■ Your instructions
Your job with the data below is to output exactly the lines from the one holding "This screenshot has height=455, width=737." down to the one holding "Given: Click star rating of Shvgn listing", both included, and no others.

■ Given data
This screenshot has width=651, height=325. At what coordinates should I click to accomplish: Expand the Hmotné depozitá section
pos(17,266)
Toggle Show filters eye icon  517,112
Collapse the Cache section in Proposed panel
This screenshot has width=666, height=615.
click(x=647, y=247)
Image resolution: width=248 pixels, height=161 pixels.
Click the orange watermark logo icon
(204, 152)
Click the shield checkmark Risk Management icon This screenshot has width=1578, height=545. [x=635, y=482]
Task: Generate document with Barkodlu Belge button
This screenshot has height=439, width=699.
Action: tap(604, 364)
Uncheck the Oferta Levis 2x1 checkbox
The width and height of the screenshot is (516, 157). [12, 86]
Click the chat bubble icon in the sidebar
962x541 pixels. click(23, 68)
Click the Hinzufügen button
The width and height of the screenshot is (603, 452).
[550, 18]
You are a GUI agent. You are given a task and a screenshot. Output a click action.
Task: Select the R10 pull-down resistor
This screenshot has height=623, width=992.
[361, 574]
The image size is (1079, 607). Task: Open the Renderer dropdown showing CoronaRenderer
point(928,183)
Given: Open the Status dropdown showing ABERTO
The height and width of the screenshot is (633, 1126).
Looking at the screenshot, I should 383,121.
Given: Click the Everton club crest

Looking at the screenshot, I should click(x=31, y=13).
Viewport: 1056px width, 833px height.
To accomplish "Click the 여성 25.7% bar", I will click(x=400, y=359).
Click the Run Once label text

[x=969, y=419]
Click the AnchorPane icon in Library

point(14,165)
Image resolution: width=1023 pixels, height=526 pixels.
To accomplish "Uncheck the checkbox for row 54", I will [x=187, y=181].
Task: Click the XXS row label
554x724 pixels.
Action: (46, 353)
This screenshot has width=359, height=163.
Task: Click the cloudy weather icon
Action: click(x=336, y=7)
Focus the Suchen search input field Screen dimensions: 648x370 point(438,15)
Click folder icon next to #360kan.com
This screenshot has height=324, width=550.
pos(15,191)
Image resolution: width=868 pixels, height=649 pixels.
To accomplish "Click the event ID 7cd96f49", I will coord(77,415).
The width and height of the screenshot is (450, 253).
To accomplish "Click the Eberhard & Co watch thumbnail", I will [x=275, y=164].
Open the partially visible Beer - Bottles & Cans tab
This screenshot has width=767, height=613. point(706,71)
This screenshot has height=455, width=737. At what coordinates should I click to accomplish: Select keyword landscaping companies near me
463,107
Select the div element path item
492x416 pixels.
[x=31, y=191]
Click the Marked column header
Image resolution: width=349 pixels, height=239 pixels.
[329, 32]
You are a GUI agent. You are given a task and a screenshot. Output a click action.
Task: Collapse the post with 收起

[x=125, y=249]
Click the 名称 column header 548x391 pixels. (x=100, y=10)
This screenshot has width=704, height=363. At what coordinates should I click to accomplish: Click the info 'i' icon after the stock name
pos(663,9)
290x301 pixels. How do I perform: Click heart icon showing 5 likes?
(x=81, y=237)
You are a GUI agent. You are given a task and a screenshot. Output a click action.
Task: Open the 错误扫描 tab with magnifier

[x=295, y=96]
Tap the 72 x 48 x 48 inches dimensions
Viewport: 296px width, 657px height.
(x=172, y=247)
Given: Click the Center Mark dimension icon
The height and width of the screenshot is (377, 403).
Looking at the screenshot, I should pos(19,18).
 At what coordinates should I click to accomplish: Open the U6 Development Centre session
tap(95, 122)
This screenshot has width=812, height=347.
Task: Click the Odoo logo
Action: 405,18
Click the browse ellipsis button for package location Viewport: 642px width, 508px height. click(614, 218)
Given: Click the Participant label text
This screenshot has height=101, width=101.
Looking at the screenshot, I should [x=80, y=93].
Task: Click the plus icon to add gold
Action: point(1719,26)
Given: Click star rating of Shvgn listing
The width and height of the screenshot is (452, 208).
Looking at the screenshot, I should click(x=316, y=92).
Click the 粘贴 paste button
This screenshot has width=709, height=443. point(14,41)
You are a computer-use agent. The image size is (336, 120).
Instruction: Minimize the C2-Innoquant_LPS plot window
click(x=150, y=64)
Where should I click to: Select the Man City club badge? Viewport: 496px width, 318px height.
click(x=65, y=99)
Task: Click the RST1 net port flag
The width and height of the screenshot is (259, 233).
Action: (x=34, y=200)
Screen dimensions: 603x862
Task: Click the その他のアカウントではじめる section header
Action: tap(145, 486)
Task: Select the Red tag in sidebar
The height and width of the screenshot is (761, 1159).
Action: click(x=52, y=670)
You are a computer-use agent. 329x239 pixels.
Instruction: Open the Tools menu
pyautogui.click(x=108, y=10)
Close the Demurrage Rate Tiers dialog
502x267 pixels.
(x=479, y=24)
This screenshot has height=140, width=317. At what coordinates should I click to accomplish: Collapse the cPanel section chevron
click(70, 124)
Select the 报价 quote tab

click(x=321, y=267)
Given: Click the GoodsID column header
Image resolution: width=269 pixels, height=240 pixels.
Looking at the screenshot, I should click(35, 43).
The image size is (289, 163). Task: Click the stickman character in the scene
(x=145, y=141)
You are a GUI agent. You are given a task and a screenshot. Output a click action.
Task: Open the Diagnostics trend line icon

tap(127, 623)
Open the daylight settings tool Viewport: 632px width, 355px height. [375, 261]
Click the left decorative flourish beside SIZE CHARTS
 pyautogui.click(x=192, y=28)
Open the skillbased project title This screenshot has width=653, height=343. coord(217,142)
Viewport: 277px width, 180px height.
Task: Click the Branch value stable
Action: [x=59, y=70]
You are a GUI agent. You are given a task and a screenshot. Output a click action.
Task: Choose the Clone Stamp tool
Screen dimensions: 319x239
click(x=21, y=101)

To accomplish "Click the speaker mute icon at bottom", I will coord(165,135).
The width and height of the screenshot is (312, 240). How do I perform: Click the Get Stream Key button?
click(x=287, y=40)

■ Result for this exercise
This screenshot has height=455, width=737. At what coordinates should I click to accomplish: Select keyword landscaping companies near me
463,107
Select the div element path item
492x416 pixels.
[x=31, y=191]
Click the Marked column header
Image resolution: width=349 pixels, height=239 pixels.
[329, 32]
You are a GUI agent. You are given a task and a screenshot. Output a click action.
Task: Collapse the post with 收起

[x=125, y=249]
Click the 名称 column header 548x391 pixels. (x=100, y=10)
This screenshot has width=704, height=363. At what coordinates should I click to accomplish: Click the info 'i' icon after the stock name
pos(663,9)
290x301 pixels. How do I perform: Click heart icon showing 5 likes?
(x=81, y=237)
You are a GUI agent. You are given a task and a screenshot. Output a click action.
Task: Open the 错误扫描 tab with magnifier

[x=295, y=96]
Tap the 72 x 48 x 48 inches dimensions
Viewport: 296px width, 657px height.
(x=172, y=247)
Given: Click the Center Mark dimension icon
The height and width of the screenshot is (377, 403).
Looking at the screenshot, I should pos(19,18).
 At what coordinates should I click to accomplish: Open the U6 Development Centre session
tap(95, 122)
This screenshot has width=812, height=347.
Task: Click the Odoo logo
Action: 405,18
Click the browse ellipsis button for package location Viewport: 642px width, 508px height. click(614, 218)
Given: Click the Participant label text
This screenshot has height=101, width=101.
Looking at the screenshot, I should [x=80, y=93].
Task: Click the plus icon to add gold
Action: point(1719,26)
Given: Click star rating of Shvgn listing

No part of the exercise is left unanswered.